-------- Raw data
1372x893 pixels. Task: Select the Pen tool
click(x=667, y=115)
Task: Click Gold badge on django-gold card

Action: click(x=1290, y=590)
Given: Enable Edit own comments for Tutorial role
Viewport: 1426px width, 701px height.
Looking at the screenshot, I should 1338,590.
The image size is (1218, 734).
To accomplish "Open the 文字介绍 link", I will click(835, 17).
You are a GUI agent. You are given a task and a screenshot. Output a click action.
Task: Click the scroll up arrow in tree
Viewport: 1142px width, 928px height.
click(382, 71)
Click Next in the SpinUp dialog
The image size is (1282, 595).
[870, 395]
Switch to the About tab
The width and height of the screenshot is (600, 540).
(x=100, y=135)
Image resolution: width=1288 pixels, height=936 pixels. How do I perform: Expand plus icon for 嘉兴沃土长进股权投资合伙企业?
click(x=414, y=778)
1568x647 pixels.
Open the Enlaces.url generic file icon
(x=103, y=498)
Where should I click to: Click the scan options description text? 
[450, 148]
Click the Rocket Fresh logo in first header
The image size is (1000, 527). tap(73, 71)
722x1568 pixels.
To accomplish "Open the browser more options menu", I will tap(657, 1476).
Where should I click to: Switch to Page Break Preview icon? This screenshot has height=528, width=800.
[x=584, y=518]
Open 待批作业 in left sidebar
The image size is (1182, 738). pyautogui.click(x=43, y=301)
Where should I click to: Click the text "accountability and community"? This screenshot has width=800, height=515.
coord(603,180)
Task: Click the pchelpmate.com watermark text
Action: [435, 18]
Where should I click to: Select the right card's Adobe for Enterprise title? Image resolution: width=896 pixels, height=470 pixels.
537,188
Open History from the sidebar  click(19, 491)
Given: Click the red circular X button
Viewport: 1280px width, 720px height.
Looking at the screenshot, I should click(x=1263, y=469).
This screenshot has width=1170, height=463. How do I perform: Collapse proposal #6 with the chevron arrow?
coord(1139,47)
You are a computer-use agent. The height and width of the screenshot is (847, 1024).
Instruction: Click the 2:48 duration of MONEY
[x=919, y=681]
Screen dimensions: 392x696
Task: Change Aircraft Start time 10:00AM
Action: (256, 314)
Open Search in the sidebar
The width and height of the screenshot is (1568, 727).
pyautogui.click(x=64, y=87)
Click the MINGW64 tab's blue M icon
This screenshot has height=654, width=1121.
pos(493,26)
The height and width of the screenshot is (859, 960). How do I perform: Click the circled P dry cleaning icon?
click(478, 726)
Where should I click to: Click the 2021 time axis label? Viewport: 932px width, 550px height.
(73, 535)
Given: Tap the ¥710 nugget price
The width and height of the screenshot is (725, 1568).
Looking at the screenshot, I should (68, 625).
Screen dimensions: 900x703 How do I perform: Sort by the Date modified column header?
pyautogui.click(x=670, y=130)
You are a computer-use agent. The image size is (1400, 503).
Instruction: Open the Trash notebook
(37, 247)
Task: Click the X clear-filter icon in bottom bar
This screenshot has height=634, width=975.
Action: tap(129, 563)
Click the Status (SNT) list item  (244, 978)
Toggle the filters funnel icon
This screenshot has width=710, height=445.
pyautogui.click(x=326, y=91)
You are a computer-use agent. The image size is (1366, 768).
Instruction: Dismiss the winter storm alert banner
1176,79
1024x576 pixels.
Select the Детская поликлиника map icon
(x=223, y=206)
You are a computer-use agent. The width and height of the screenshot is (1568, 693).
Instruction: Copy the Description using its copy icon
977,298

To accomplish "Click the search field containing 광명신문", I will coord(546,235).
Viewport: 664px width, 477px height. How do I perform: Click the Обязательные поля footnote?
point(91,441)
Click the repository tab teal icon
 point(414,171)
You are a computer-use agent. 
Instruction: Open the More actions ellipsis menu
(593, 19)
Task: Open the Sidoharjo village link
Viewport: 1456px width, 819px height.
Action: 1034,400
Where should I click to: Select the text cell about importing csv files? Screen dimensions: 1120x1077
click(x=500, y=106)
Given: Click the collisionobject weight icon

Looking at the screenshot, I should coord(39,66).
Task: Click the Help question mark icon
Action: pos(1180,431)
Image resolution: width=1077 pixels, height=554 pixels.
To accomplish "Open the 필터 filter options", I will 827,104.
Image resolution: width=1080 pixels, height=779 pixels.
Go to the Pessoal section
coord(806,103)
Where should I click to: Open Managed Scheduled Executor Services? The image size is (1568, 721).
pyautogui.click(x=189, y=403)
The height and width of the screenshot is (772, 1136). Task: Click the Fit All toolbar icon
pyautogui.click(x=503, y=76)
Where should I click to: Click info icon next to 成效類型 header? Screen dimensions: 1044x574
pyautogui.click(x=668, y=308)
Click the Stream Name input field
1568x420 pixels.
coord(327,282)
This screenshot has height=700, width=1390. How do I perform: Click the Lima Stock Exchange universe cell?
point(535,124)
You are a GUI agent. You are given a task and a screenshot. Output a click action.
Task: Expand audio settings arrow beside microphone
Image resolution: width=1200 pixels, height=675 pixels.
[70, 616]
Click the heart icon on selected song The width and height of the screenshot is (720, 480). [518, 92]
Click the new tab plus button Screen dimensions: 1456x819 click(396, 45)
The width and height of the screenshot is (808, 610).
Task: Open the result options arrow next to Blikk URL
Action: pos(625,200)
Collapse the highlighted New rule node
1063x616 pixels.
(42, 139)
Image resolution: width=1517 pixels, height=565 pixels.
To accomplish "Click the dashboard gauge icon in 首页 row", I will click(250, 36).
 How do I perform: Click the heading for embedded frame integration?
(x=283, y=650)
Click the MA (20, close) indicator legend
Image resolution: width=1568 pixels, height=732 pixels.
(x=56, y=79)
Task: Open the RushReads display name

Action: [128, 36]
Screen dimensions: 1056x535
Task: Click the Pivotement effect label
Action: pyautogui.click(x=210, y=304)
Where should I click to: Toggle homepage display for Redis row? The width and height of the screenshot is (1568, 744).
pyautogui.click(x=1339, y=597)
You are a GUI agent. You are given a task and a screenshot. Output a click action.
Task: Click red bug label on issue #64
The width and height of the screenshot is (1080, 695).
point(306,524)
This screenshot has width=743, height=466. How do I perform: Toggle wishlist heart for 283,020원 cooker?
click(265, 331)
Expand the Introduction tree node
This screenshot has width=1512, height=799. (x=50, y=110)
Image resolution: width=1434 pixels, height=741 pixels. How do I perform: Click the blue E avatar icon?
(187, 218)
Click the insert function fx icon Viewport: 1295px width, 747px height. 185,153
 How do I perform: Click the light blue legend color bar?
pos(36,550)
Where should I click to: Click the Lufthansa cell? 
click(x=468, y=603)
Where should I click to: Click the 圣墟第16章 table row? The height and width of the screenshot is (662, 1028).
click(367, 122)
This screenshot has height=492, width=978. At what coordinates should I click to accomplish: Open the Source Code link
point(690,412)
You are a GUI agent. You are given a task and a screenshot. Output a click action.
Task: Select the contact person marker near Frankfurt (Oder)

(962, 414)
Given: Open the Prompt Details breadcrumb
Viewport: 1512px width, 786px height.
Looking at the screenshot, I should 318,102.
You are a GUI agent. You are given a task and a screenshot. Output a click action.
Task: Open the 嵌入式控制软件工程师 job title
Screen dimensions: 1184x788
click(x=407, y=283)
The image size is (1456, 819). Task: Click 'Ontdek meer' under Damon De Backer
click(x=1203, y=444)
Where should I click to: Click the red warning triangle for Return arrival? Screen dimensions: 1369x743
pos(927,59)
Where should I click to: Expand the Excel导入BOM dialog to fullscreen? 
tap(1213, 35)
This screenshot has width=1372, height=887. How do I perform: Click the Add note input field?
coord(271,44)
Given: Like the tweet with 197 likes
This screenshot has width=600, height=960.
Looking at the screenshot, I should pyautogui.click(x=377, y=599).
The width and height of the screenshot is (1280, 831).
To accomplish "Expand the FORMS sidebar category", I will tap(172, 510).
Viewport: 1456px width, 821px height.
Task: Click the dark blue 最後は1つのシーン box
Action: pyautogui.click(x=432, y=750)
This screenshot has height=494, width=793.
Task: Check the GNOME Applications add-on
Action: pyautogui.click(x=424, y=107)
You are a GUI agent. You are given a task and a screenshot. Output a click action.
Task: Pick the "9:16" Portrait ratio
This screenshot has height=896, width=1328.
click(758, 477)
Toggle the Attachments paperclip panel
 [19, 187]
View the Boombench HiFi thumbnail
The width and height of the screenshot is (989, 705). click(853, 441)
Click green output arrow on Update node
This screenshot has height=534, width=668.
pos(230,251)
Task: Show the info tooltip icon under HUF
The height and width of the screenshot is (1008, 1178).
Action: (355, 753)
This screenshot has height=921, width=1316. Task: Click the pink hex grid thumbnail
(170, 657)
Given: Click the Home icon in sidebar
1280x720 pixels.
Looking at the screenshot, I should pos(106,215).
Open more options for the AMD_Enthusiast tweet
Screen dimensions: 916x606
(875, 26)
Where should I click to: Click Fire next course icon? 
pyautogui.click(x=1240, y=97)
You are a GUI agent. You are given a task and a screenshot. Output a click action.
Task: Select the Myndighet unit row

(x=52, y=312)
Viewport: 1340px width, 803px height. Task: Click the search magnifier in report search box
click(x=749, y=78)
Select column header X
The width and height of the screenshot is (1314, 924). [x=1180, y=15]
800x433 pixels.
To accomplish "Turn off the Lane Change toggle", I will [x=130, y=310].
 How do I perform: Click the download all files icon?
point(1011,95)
----------------
◆ **Written request**
From the line with "Where should I click to: Click the red" up to and including the line with "should pyautogui.click(x=377, y=599).", swap "Add note input field" for "Add comment input field" and leave everything else as it is.

◆ **Finished task**
Where should I click to: Click the red warning triangle for Return arrival? Screen dimensions: 1369x743
pos(927,59)
Where should I click to: Expand the Excel导入BOM dialog to fullscreen? 
tap(1213, 35)
This screenshot has width=1372, height=887. How do I perform: Click the Add comment input field?
coord(271,44)
Given: Like the tweet with 197 likes
This screenshot has width=600, height=960.
Looking at the screenshot, I should pyautogui.click(x=377, y=599).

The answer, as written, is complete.